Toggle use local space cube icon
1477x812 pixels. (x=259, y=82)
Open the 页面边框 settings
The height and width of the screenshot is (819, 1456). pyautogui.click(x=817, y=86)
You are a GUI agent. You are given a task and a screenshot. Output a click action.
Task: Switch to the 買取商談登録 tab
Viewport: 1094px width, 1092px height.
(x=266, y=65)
# # # # #
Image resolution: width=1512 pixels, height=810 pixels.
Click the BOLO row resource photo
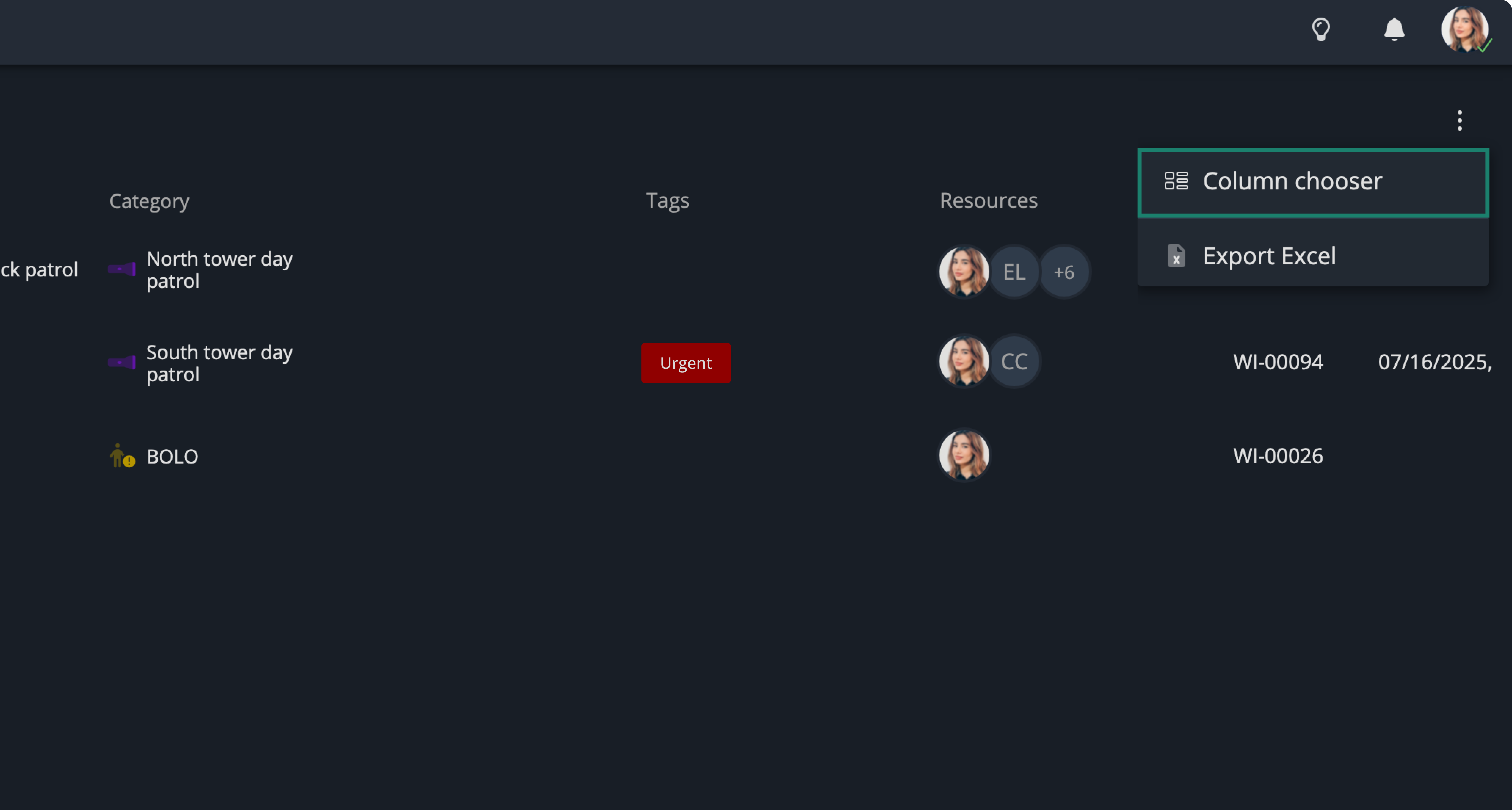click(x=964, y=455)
# # # # #
Copy out, exactly and alone, the lines of the entries above between the ones holding "Toggle use local space cube icon" and "Task: Switch to the 買取商談登録 tab", inclusive.

◆ TASK SOLUTION ◆
Toggle use local space cube icon
1477x812 pixels. (x=259, y=82)
Open the 页面边框 settings
The height and width of the screenshot is (819, 1456). pyautogui.click(x=817, y=86)
You are a GUI agent. You are given a task and a screenshot. Output a click action.
Task: Switch to the 買取商談登録 tab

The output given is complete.